> Screenshot grounding data:

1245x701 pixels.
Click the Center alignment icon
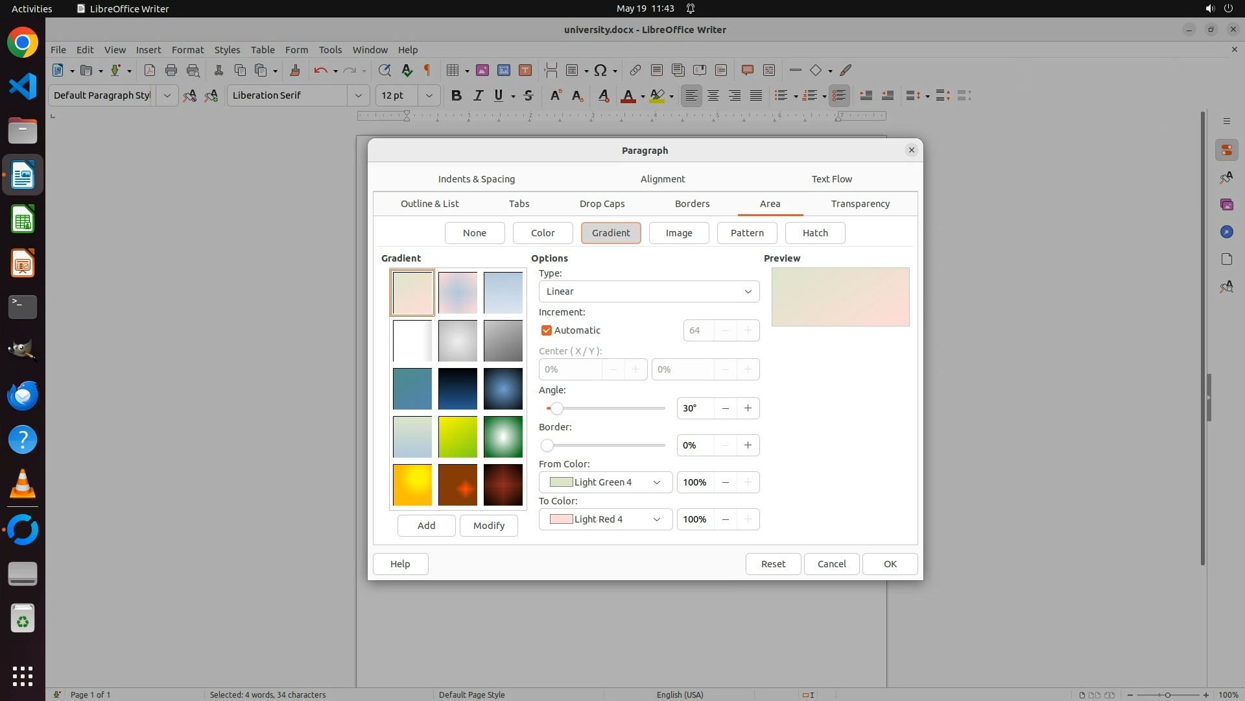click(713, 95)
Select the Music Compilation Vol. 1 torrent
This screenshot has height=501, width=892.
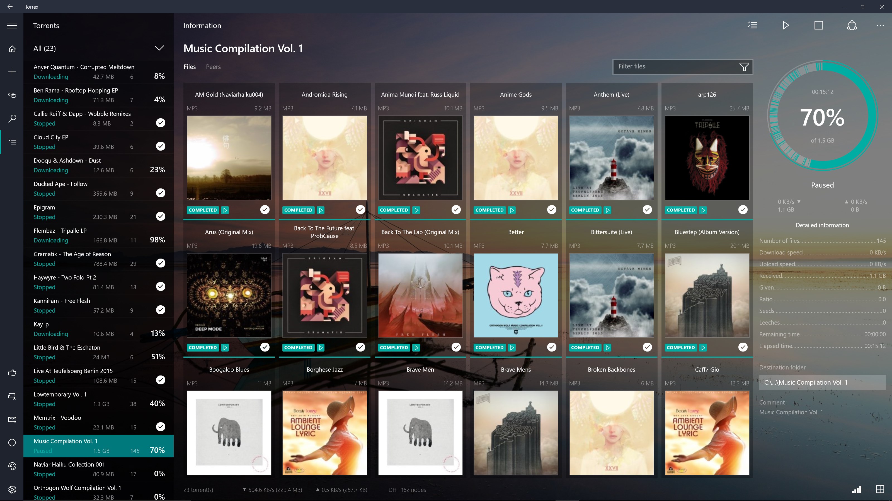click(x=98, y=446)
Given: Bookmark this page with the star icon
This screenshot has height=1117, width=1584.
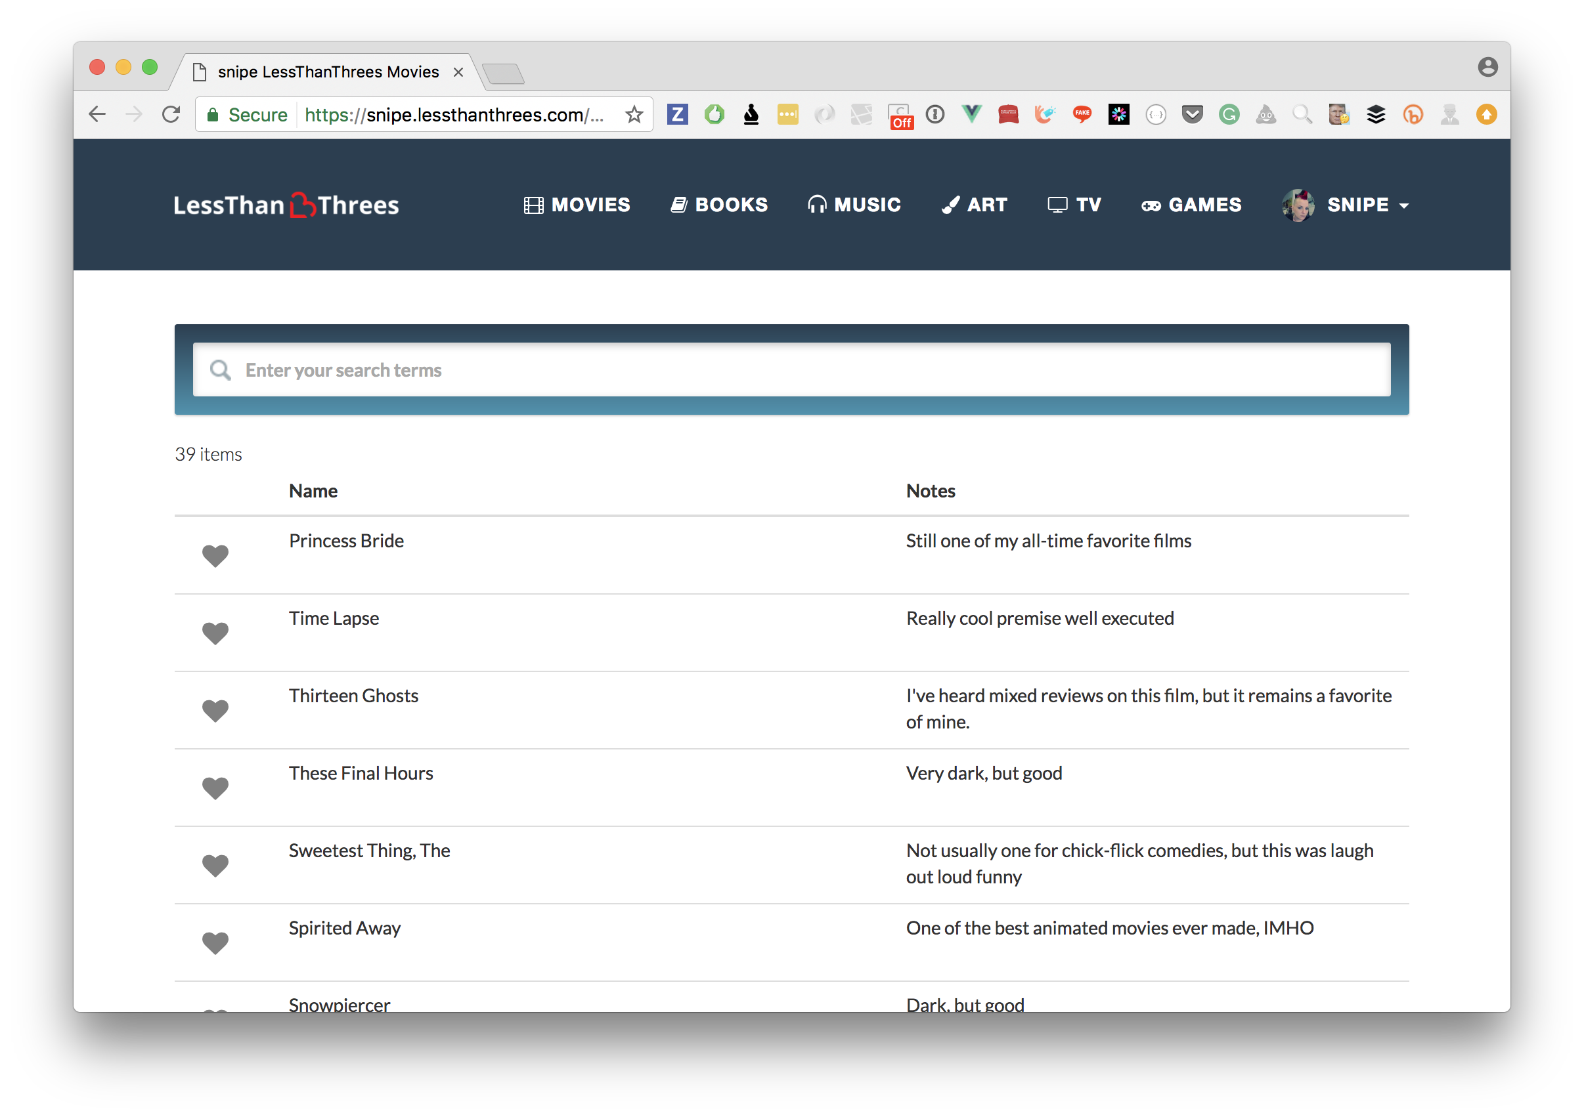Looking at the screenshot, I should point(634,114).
==
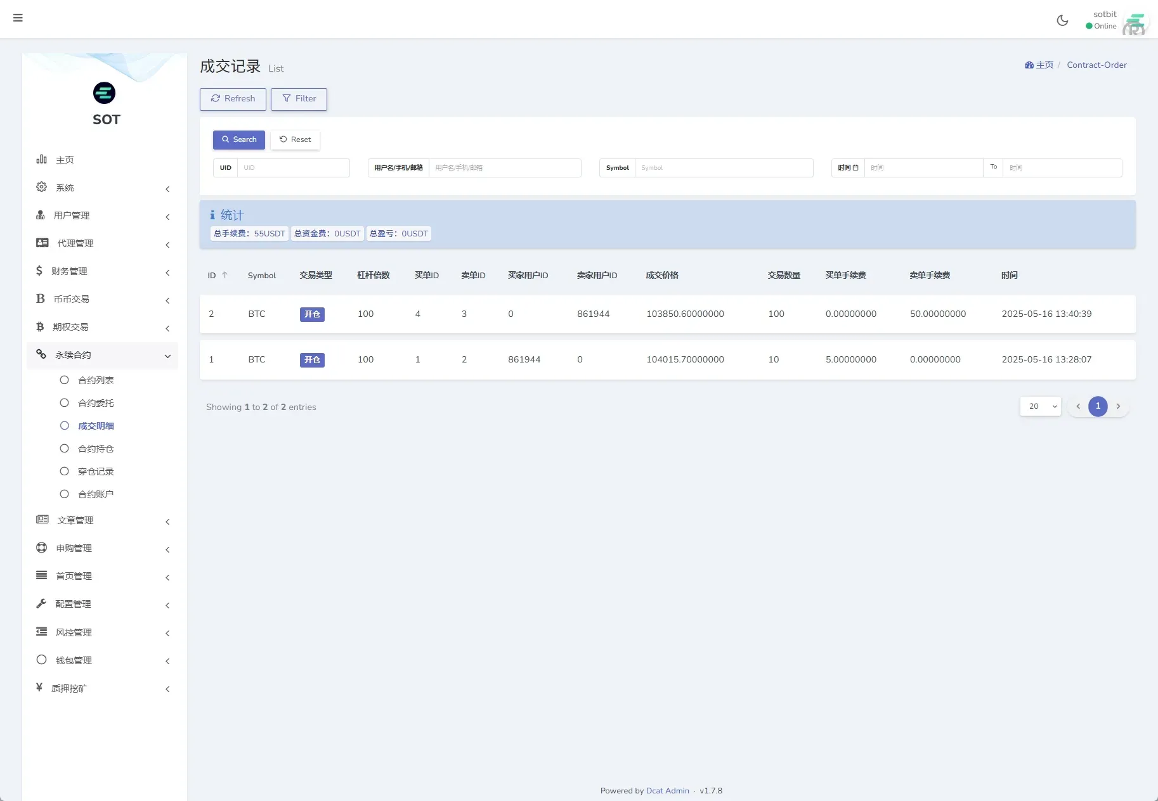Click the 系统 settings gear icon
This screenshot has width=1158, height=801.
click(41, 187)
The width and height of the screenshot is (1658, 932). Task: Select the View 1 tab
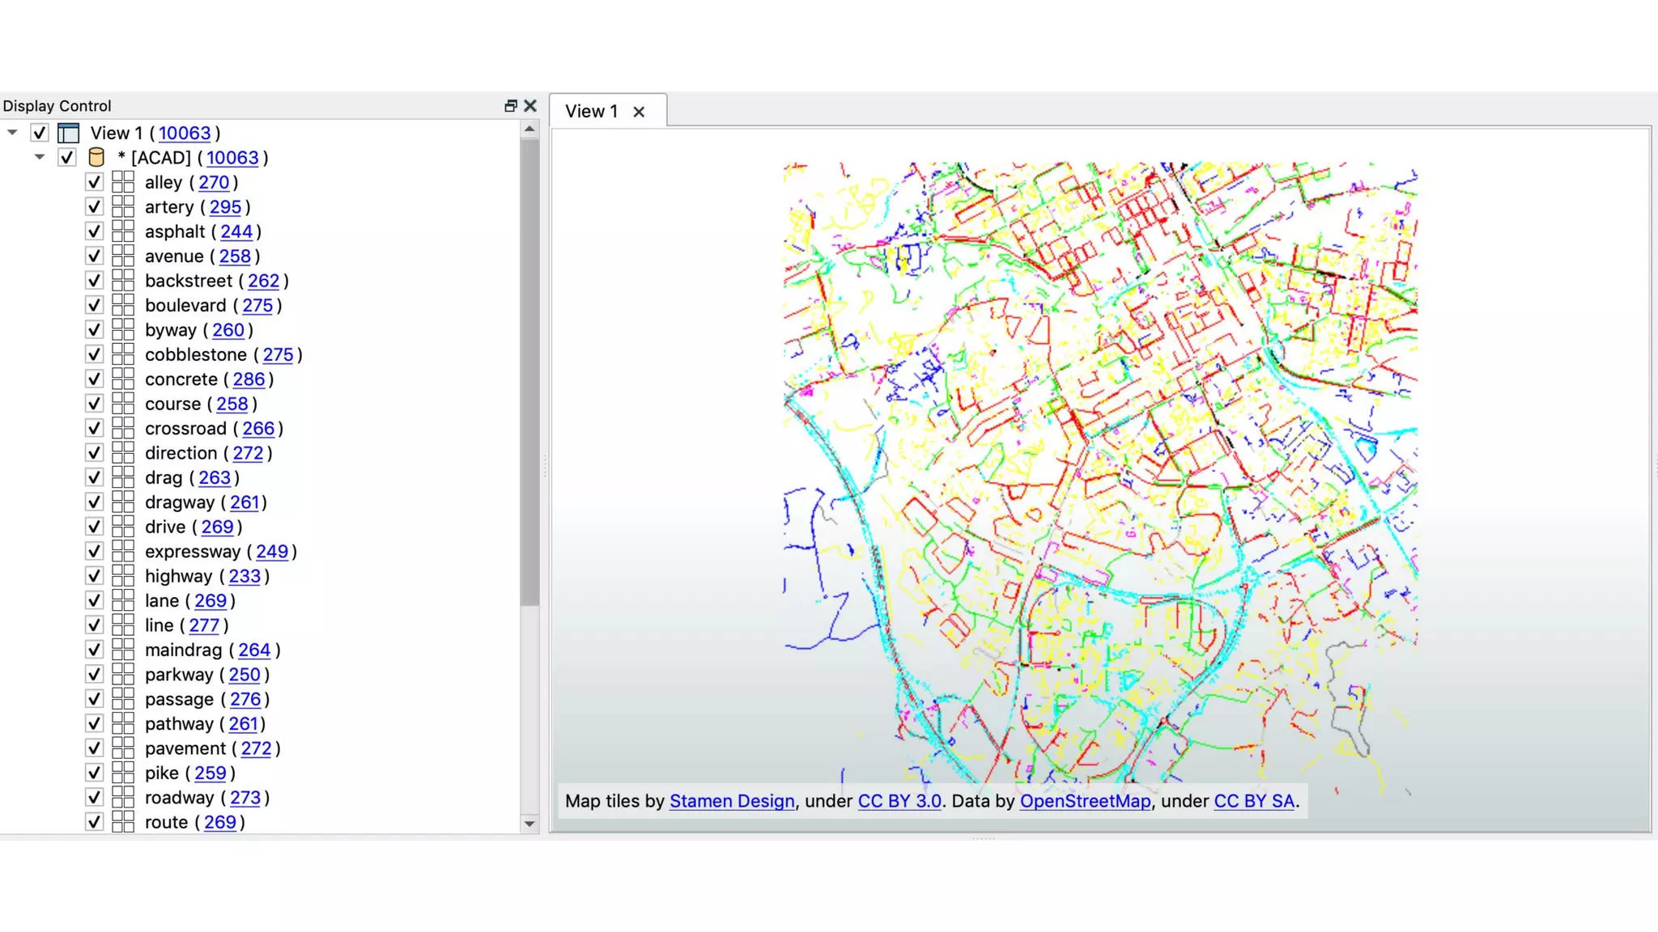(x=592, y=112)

> Exercise goal:
Reproduce the data above exactly, but only from the line containing "Click the Center alignment icon" through the line containing "Given: Bookmark this page with the star icon"; skip the pictures.

> Answer for this exercise:
Click the Center alignment icon
click(713, 95)
Select the Music Compilation Vol. 1 torrent
This screenshot has height=501, width=892.
click(x=98, y=446)
Given: Bookmark this page with the star icon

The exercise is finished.